The varying levels of terrain required the design of a uniaxial support system that could also accommodate the temperature induced expansion and contraction associated with spanning 135m across the site.

Panel Rails

Harelec engineering team analysed numerous panel rail systems that existed on the market to identify which system would best provide the surest safety for inevitable cyclonic conditions that would occur. No system was identified that provided the security that was required at this site. Harelec engineering and design team designed, tested and manufactured a proprietary rack and railing system that would survive the strongest cyclonic event.


The high wind speeds required a panel that served both as solar collector and as a durable and strong frame. A specific design life and warranty also needed to address the increased load and higher performance requirements of the site. A 305 watt panel was chosen to maximise yield whilst minimising required material cost with its frame and glass infill increased in depth to meet serviceability criteria.

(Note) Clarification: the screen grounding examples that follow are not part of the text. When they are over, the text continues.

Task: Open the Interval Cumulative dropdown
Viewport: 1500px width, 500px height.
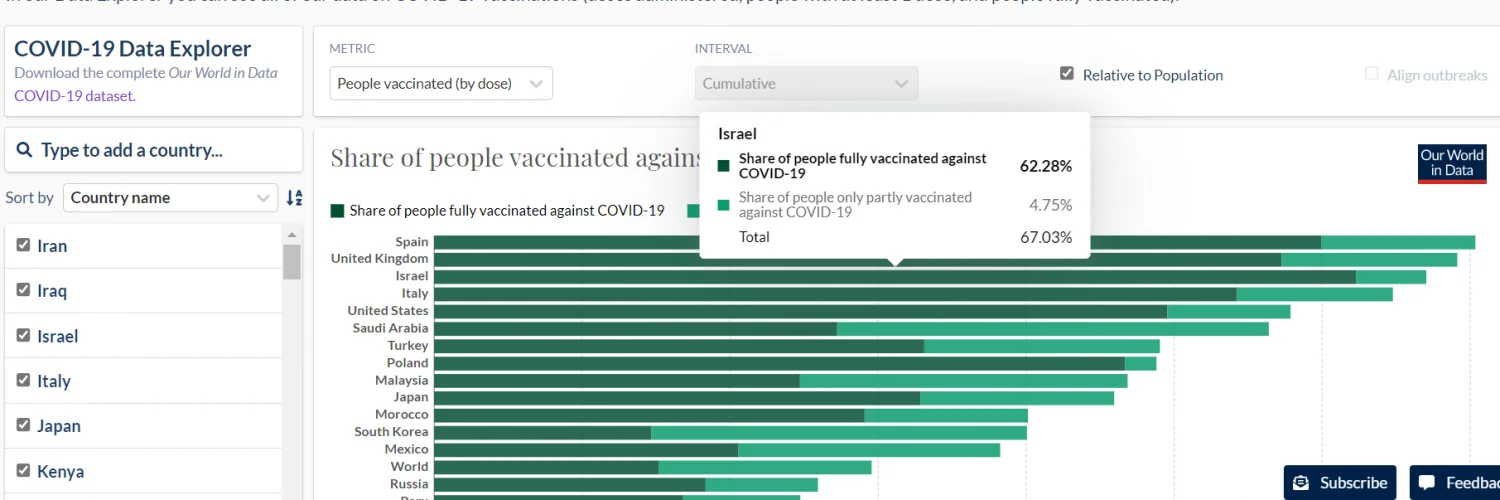Action: [x=806, y=84]
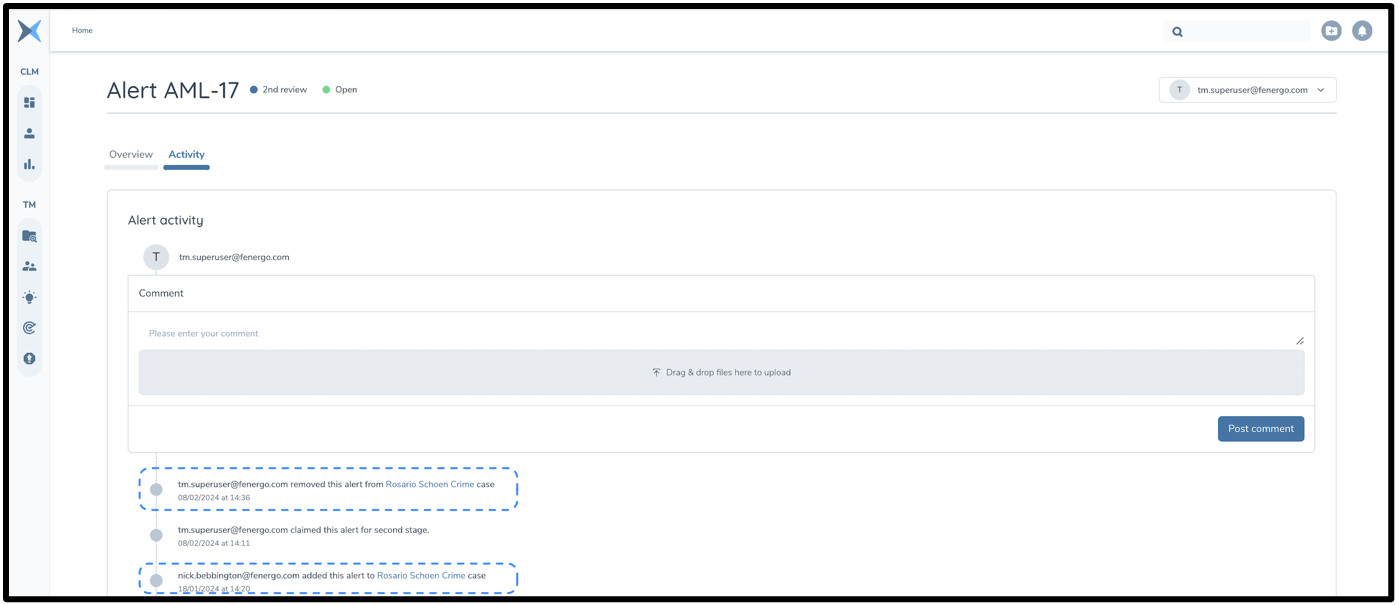The image size is (1399, 605).
Task: Click the target icon in sidebar
Action: click(x=30, y=328)
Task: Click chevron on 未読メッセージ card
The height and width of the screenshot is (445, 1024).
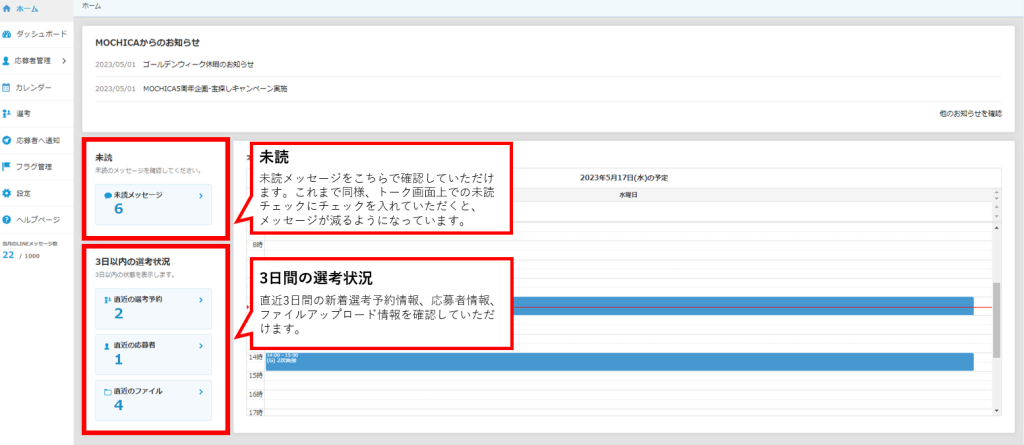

Product Delivery and Service

The challenge was the ability to deliver, construct and maintain a remotely located renewable energy project. Detailed documentation and coordination of skilled based industries was identified as the key to successfully overcoming these obstacles. A more efficient, less labour intensive system would ensure less downtime in required maintenance and minimise waste on site while providing a high performance, durable structure able to resist fatigue, corrosion, varying ground conditions and erosion. Sovereign, environmental and statutory requirements of Samoa were also paramount in development with every component subjected to rigorous review to ensure delivery of the solar project.


  • Stage One of the project was 2.5MW, commencing in November 2014.
  • During November 2014, surveying, clearing and levelling of the site was commenced. Fencing was carried out and some roadwork constructed
  • The first container of components was landed in Samoa with subsequent containers arriving during the following two months.
  • The first 500kW was commissioned in March 2015, four months after taking control of the site.
  • A total of 1 Megawatt was commissioned in April 2015.
  • The full 2.5MW was commissioned in September of 2015, 8 months ahead of schedule, with the Samoan Prime Minister officially opening the plant on October 16th, 2015.
  • Stage Two of the project, an expansion of the existing plant to reach a total of 4.5MW, began in June 2017, and is due for completion in April 2018.